Originally Posted by Xei
What I meant by what you just quoted is that you attempted to show that logical reasoning "works"; i.e. that the conclusions of logical arguments hold if their premises hold; i.e. that logic "exists".
No, I assume we both know that logic "works". If you go back through my posts, you will notice that I have carefully avoided such words as "prove" when it comes to logic. I have used the words "justify" and "account for".
We both KNOW logic exists, there is no question about that.
Originally Posted by Xei
Is this not an argument for your belief that the existence of God implies that logic works and that humans can use it? If not, what was it? And do you have any such arguments?

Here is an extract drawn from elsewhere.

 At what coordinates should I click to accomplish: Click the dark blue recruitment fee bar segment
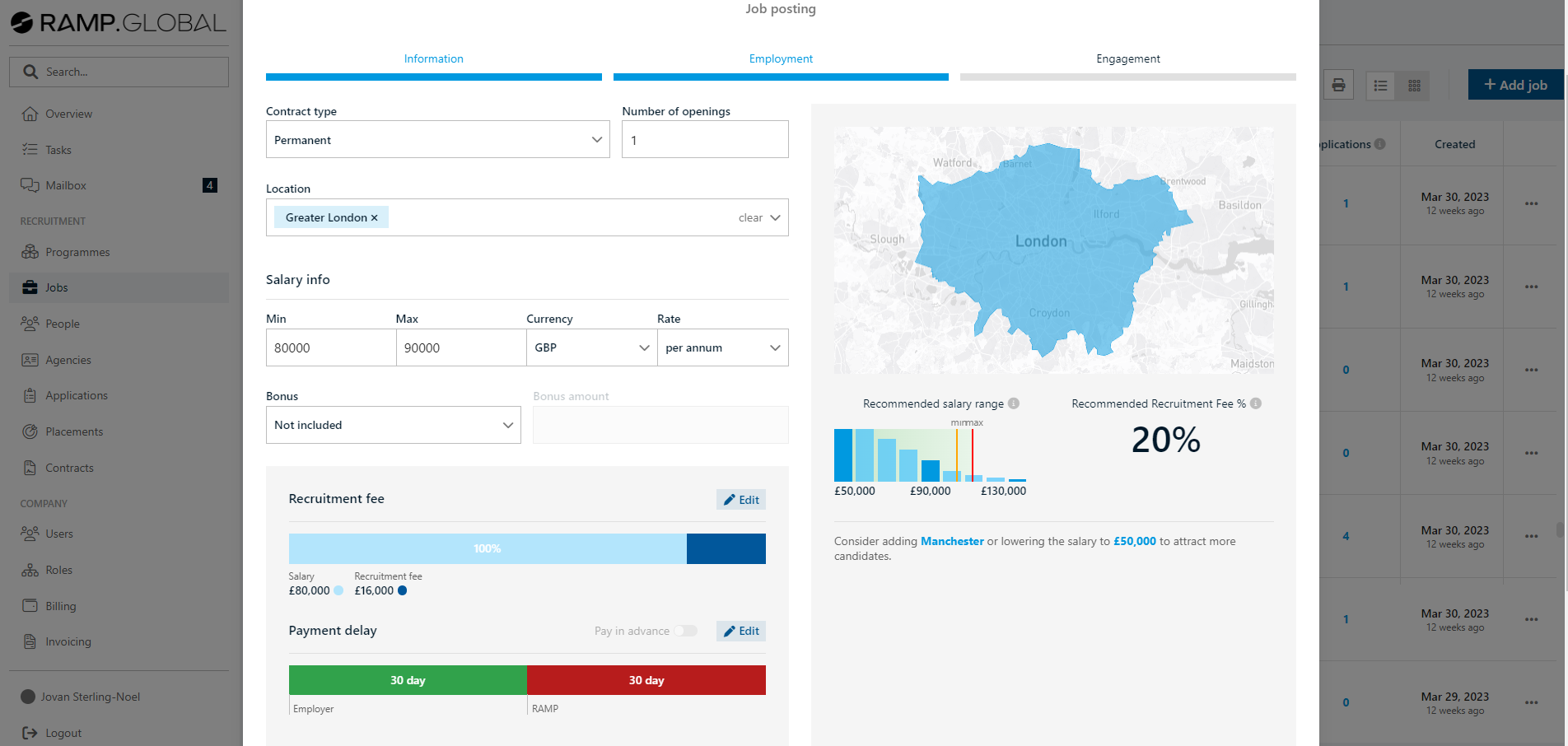[726, 549]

No, I don't have an argument FOR the existence of logic, but I can show through logic that my worldview allows for logic. Yours does not. If YOU follow logic, then you will logically have to terminate logic, as a naturalist. Forgive me if you are NOT a naturalist, but all through this discussion, you have not denied it, so I am assuming that you are.
I quoted C.S Lewis for this purpose, and I hope you read the quotation, because it really says it all, much better than I am able to. Just to reiterate, I'll repost it:
Originally Posted by CSL
All possible knowledge, then, depends on the validity of reasoning. If the feeling of certainty which we express by words like must be and therefore and since is a real perception of how things outside our minds really “must” be, well and good. But if this certainty is merely a feeling in our own minds and not a genuine insight into realities beyond them—if it merely represents the way our minds happen to work—then we can have no knowledge. Unless human reasoning is valid no science can be true.

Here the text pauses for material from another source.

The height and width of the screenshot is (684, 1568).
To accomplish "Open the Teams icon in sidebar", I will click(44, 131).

It follows that no account of the universe can be true unless that account leaves it possible for our thinking to be a real insight. A theory which explained everything else in the whole universe but which made it impossible to believe that our thinking was valid, would be utterly out of court. For that theory would itself have to be reaching by thinking, and if thinking is not valid that theory would, of course, be itself demolished…It would be an argument which proved that no arguments was sound—a proof that there are no such things as proofs—which is nonsense.
I'm off for the night friends. I will return to this discussion tomorrow. Auf wiedersehen!